▶ WHAT NEEDS TO BE DONE
Only the lines from the top of the material through the line containing "Place cursor at" should be restated, each one exactly.

▶ DATA FOR ANALYSIS
<<<<
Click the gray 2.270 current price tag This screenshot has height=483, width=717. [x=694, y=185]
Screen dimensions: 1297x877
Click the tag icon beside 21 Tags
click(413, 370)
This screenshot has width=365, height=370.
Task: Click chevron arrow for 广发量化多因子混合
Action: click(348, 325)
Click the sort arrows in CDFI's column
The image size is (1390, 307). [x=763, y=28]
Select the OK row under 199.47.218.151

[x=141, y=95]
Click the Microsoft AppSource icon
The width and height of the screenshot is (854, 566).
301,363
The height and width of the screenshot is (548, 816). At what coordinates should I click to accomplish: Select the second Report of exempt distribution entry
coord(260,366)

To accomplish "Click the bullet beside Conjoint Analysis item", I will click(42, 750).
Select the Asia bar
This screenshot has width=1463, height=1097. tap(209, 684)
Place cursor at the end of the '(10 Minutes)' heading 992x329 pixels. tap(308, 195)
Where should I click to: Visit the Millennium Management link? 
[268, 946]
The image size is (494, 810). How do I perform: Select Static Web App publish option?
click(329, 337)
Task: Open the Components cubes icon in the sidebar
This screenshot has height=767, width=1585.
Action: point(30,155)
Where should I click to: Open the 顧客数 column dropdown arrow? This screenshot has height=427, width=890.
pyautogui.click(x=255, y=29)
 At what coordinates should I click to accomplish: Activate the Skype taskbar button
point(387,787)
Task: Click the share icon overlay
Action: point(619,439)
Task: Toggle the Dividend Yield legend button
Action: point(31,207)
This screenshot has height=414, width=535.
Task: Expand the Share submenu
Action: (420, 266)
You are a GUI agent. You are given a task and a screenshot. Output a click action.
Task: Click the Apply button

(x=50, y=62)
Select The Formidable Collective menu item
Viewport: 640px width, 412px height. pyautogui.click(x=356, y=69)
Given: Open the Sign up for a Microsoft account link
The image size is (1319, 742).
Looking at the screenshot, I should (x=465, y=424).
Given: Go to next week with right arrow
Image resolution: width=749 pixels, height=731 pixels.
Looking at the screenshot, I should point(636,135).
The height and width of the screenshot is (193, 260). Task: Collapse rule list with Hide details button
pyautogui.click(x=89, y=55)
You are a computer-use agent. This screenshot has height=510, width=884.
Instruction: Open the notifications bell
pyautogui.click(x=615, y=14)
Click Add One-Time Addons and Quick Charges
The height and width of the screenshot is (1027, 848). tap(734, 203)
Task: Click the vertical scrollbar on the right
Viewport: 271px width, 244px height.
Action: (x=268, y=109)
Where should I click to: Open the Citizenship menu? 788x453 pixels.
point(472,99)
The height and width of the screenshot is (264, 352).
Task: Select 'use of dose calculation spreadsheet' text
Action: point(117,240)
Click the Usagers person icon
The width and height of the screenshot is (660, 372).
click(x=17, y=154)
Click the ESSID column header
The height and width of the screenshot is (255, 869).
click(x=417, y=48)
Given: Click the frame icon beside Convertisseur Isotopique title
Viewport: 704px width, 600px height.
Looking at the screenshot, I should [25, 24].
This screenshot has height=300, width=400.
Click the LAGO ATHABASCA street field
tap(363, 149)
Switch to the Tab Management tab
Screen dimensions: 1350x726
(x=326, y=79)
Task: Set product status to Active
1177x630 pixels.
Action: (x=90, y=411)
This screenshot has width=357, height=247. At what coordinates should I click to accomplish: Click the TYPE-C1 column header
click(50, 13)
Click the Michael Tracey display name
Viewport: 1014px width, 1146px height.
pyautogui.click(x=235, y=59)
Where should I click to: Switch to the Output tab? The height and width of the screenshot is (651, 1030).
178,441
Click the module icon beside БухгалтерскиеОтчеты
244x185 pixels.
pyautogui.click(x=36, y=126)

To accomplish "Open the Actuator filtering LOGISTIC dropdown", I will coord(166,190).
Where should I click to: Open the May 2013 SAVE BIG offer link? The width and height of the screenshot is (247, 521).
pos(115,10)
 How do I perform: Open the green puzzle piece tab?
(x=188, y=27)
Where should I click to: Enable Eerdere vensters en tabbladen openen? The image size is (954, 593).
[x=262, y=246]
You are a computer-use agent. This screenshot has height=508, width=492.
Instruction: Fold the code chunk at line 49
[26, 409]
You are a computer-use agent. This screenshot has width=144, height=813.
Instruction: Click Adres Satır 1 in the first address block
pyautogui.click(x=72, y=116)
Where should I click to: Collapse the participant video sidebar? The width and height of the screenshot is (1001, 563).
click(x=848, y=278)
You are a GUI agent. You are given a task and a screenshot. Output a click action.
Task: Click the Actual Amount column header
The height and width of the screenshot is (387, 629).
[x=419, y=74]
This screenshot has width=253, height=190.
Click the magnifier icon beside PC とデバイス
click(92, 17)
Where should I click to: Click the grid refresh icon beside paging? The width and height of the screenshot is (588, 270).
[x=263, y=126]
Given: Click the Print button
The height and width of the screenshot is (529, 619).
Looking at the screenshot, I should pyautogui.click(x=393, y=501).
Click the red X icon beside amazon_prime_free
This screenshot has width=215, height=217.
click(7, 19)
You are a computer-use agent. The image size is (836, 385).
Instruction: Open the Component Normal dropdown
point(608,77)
>>>>
▶ WORKED SOLUTION
Click the gray 2.270 current price tag This screenshot has height=483, width=717. [x=694, y=185]
Screen dimensions: 1297x877
Click the tag icon beside 21 Tags
click(413, 370)
This screenshot has width=365, height=370.
Task: Click chevron arrow for 广发量化多因子混合
Action: click(348, 325)
Click the sort arrows in CDFI's column
The image size is (1390, 307). [x=763, y=28]
Select the OK row under 199.47.218.151

[x=141, y=95]
Click the Microsoft AppSource icon
The width and height of the screenshot is (854, 566).
301,363
The height and width of the screenshot is (548, 816). At what coordinates should I click to accomplish: Select the second Report of exempt distribution entry
coord(260,366)

To accomplish "Click the bullet beside Conjoint Analysis item", I will click(42, 750).
Select the Asia bar
This screenshot has width=1463, height=1097. tap(209, 684)
Place cursor at the end of the '(10 Minutes)' heading 992x329 pixels. tap(308, 195)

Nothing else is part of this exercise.